EXERCISE DIRECTIONS >>
From the entries below, retype only the lines from the one with "[Share on facebook] (413, 1491)" through the one with "[Liberty Maniacs on Instagram] (168, 2282)", exactly as written.

Stored data >>
# # #
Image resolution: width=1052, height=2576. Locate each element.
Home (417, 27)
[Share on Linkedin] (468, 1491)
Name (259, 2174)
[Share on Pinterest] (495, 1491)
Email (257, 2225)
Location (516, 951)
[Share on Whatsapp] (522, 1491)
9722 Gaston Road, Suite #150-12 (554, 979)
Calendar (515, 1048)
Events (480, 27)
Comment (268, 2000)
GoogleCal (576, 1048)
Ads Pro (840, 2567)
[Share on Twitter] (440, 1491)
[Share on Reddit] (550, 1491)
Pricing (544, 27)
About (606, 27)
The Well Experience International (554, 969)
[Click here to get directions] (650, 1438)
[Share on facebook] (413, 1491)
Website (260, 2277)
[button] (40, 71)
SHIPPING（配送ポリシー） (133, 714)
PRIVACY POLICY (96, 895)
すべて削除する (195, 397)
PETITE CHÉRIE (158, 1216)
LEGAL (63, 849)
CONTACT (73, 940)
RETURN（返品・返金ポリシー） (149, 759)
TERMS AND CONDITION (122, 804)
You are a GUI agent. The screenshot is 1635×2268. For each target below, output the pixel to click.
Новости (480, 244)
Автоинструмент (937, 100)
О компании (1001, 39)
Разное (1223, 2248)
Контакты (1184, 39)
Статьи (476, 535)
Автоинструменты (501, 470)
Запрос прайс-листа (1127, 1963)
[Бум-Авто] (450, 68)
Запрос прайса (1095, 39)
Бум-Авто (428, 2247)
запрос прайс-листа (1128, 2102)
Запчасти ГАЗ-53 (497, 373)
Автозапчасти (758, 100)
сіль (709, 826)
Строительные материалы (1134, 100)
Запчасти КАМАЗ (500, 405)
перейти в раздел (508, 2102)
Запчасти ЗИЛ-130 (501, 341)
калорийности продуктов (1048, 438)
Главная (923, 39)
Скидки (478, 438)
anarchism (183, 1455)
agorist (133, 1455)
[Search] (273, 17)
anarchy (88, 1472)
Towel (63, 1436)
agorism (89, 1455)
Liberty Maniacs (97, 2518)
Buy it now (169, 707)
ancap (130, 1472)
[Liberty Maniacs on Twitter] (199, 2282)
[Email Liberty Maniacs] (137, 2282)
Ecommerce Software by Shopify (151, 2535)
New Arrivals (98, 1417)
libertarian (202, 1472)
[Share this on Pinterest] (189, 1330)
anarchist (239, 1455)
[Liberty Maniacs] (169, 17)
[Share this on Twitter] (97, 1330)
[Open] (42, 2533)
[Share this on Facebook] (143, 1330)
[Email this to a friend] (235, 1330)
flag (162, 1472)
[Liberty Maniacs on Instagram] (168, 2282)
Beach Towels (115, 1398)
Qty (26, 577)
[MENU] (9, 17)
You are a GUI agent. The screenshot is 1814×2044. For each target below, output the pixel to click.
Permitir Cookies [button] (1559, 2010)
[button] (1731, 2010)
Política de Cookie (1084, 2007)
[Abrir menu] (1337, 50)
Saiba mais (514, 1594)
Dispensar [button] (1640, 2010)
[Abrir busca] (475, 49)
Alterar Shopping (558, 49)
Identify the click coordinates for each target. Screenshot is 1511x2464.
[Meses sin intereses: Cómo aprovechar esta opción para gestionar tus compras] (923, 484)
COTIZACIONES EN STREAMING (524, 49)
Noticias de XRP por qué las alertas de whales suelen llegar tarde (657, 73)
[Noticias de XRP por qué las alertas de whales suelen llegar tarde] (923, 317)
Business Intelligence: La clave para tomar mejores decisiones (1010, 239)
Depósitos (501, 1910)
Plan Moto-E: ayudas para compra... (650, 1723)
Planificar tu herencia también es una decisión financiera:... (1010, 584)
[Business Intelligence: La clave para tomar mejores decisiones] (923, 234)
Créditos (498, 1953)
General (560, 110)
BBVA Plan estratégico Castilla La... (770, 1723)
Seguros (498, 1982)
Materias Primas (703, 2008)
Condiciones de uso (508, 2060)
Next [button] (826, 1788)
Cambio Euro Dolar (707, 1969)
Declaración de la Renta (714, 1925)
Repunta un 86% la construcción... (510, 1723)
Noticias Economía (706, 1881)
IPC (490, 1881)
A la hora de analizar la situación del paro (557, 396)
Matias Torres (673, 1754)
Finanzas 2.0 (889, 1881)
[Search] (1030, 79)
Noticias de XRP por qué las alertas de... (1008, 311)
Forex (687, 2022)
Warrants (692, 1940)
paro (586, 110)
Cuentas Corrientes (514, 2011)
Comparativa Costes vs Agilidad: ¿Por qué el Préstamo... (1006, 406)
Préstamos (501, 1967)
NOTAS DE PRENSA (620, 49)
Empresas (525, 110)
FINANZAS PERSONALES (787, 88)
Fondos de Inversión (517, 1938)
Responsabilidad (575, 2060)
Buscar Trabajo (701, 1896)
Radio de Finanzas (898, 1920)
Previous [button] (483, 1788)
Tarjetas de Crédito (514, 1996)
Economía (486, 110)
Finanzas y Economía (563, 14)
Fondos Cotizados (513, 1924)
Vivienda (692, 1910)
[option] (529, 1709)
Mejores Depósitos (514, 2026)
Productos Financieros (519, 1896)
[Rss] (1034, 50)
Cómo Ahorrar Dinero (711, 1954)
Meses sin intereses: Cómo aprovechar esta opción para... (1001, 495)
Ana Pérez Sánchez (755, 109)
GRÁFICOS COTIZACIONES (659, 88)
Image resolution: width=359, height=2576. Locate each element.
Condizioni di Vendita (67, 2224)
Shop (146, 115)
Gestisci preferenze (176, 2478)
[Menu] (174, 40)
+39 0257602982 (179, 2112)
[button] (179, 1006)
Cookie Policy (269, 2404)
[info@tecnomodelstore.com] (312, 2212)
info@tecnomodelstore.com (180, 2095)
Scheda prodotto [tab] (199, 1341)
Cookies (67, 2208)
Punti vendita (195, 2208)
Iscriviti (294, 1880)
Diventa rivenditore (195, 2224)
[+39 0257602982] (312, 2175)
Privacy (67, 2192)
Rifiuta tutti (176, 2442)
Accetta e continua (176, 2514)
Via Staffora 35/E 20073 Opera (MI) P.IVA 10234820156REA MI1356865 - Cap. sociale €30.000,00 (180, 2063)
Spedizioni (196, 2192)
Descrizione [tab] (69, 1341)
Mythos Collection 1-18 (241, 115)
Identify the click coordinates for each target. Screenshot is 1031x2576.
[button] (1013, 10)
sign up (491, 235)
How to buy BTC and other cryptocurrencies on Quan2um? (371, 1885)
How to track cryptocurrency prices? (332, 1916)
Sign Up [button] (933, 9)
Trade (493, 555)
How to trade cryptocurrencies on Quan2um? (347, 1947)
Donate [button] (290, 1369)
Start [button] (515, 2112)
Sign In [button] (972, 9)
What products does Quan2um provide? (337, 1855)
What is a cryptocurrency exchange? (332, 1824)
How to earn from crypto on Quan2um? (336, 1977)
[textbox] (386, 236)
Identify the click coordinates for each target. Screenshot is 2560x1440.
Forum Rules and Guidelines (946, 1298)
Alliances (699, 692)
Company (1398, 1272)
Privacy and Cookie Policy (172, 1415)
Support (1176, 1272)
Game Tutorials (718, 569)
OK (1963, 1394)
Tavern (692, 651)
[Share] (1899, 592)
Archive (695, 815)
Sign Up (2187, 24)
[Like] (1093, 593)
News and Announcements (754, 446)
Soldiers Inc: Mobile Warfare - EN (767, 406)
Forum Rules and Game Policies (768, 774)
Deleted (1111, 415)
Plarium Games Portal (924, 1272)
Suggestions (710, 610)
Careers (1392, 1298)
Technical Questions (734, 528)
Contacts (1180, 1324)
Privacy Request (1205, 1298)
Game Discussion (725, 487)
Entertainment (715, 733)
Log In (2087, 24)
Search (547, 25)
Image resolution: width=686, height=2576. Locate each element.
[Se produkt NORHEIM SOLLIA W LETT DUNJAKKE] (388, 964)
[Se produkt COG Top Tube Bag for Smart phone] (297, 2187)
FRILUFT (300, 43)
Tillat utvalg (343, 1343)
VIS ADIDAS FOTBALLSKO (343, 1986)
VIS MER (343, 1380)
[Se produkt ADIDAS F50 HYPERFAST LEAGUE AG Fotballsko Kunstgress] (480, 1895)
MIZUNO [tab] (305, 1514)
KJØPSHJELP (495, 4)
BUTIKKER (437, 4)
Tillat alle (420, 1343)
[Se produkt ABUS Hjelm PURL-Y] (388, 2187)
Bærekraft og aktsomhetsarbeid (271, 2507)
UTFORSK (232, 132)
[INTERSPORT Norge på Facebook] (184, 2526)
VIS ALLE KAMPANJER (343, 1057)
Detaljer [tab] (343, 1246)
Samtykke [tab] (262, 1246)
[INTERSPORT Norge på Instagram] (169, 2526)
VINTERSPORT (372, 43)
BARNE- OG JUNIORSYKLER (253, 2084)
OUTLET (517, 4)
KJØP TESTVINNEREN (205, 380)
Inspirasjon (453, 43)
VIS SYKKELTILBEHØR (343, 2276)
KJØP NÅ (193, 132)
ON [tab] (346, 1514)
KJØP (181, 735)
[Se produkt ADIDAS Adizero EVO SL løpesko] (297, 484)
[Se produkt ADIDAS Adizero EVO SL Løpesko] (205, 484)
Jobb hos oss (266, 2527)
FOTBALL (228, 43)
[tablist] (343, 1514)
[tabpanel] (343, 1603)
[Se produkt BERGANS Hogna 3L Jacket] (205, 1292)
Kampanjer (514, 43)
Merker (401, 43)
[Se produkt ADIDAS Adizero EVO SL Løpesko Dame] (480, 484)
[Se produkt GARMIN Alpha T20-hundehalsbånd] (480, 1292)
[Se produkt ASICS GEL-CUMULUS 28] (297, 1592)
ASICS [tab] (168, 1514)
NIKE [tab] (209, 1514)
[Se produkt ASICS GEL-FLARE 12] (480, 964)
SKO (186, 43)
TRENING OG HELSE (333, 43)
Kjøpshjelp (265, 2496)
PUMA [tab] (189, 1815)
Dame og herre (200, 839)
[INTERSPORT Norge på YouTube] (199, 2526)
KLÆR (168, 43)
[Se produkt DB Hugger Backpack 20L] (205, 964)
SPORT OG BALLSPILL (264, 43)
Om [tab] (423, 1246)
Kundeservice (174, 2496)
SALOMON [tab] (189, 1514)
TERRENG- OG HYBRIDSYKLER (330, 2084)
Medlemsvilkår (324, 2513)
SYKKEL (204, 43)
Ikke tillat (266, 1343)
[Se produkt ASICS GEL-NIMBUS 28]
# # #
EXERCISE OUTPUT >>
[Share on facebook] (413, 1491)
Website (260, 2277)
[button] (40, 71)
SHIPPING（配送ポリシー） (133, 714)
PRIVACY POLICY (96, 895)
すべて削除する (195, 397)
PETITE CHÉRIE (158, 1216)
LEGAL (63, 849)
CONTACT (73, 940)
RETURN（返品・返金ポリシー） (149, 759)
TERMS AND CONDITION (122, 804)
You are a GUI agent. The screenshot is 1635×2268. For each target below, output the pixel to click.
Новости (480, 244)
Автоинструмент (937, 100)
О компании (1001, 39)
Разное (1223, 2248)
Контакты (1184, 39)
Статьи (476, 535)
Автоинструменты (501, 470)
Запрос прайс-листа (1127, 1963)
[Бум-Авто] (450, 68)
Запрос прайса (1095, 39)
Бум-Авто (428, 2247)
запрос прайс-листа (1128, 2102)
Запчасти ГАЗ-53 (497, 373)
Автозапчасти (758, 100)
сіль (709, 826)
Строительные материалы (1134, 100)
Запчасти КАМАЗ (500, 405)
перейти в раздел (508, 2102)
Запчасти ЗИЛ-130 (501, 341)
калорийности продуктов (1048, 438)
Главная (923, 39)
Скидки (478, 438)
anarchism (183, 1455)
agorist (133, 1455)
[Search] (273, 17)
anarchy (88, 1472)
Towel (63, 1436)
agorism (89, 1455)
Liberty Maniacs (97, 2518)
Buy it now (169, 707)
ancap (130, 1472)
[Liberty Maniacs on Twitter] (199, 2282)
[Email Liberty Maniacs] (137, 2282)
Ecommerce Software by Shopify (151, 2535)
New Arrivals (98, 1417)
libertarian (202, 1472)
[Share this on Pinterest] (189, 1330)
anarchist (239, 1455)
[Liberty Maniacs] (169, 17)
[Share this on Twitter] (97, 1330)
[Open] (42, 2533)
[Share this on Facebook] (143, 1330)
[Email this to a friend] (235, 1330)
flag (162, 1472)
[Liberty Maniacs on Instagram] (168, 2282)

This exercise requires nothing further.